- DATASET EXTRACT

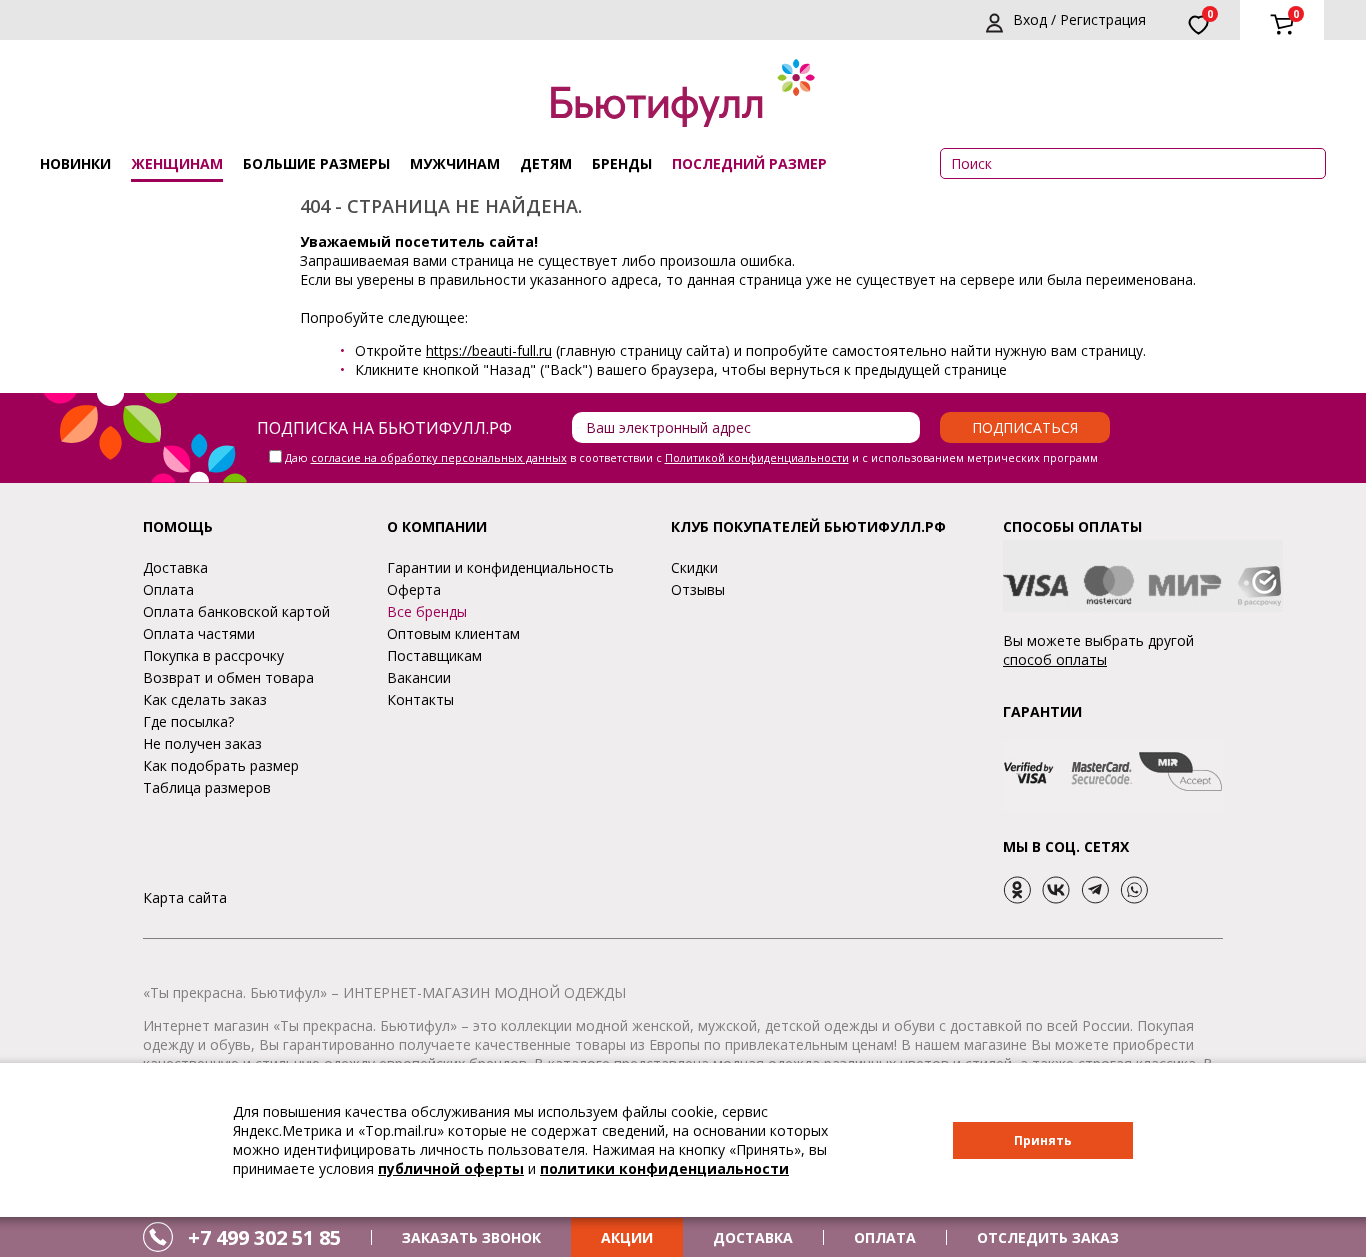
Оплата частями (199, 633)
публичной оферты (451, 1168)
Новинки (75, 163)
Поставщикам (434, 655)
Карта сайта (185, 897)
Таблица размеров (207, 787)
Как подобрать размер (221, 765)
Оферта (414, 589)
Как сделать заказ (205, 699)
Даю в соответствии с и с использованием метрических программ (691, 457)
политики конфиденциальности (664, 1168)
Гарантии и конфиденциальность (500, 567)
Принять (1043, 1140)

- WHAT NEEDS TO BE DONE
Would you please output each record exactly, leaving the images out?

- REPLY TO THE TASK
Оплата частями (199, 633)
публичной оферты (451, 1168)
Новинки (75, 163)
Поставщикам (434, 655)
Карта сайта (185, 897)
Таблица размеров (207, 787)
Как подобрать размер (221, 765)
Оферта (414, 589)
Как сделать заказ (205, 699)
Даю в соответствии с и с использованием метрических программ (691, 457)
политики конфиденциальности (664, 1168)
Гарантии и конфиденциальность (500, 567)
Принять (1043, 1140)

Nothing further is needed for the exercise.